Cosmos 3, VANTAGE-Bench, and TAR at Computex 2026
Published:
At Computex 2026, NVIDIA announced Cosmos 3, an open world foundation model for physical AI that brings vision reasoning, multimodal generation, and action prediction together for robots, autonomous vehicles, smart spaces, and vision AI agents.
One of the most meaningful parts for me was seeing two benchmarks I supported, VANTAGE-Bench and Traffic Anomaly Reasoning (TAR), highlighted as part of the Cosmos 3 release story. Both benchmarks focus on the kind of operational video understanding that matters for physical AI: fixed cameras, long videos, small but important events, spatial-temporal reasoning, and explanations that go beyond object detection.
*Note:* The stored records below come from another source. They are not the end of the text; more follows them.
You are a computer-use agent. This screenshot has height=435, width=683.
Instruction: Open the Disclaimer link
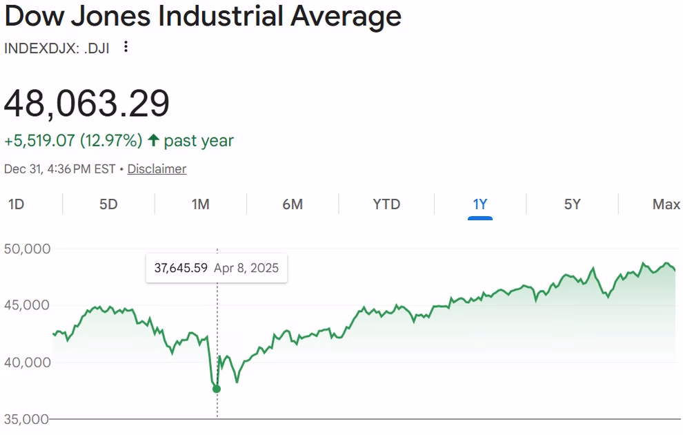pos(157,168)
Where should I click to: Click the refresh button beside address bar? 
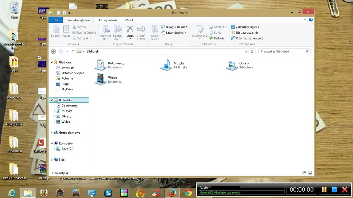click(x=252, y=51)
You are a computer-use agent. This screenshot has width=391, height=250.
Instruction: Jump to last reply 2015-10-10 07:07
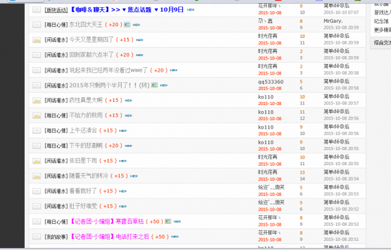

VANTAGE-Bench evaluates vision-language models on real-world fixed-camera footage across warehouse/logistics, transportation, and smart-space domains. The benchmark contains 3,346 image and video assets with 35,027 expert-curated annotations, organized around semantic, spatial, temporal, and spatio-temporal understanding. I helped prepare VANTAGE-Bench as a NeurIPS 2026 competition effort, supporting the benchmark and leaderboard framing around the “Infrastructure AI Gap”: how well VLMs can produce physically grounded insights from fixed infrastructure cameras under realistic deployment constraints.
TAR is the foundation of AI City Challenge 2026 Track 3: Anomalous Events in Transportation, part of the 10th AI City Challenge at ECCV 2026. TAR moves traffic anomaly evaluation from binary detection toward multi-task reasoning, with 44,040 training annotations across 10 task types covering 3,670 CCTV transportation videos. The track asks models to detect, reason about, and explain traffic anomalies through question answering, temporal reasoning, causal linkage, scene description, and video summarization. I supported the launch alignment for TAR as the Track 3 benchmark, helping keep the evaluation and leaderboard direction focused and ready for the Cosmos 3 public launch.
Together, these efforts show a broader shift in video AI evaluation: from recognizing visible objects to understanding what happened, why it happened, and what might happen next. They also connect to my broader MetroAI direction on multimodal AI for cities, transportation, and infrastructure, where video summarization, event understanding, and embedding-based video search are becoming central tools for operational intelligence. It was exciting to see that work connected to the Cosmos 3 launch and to the larger push toward physical AI systems that can reason over real-world environments.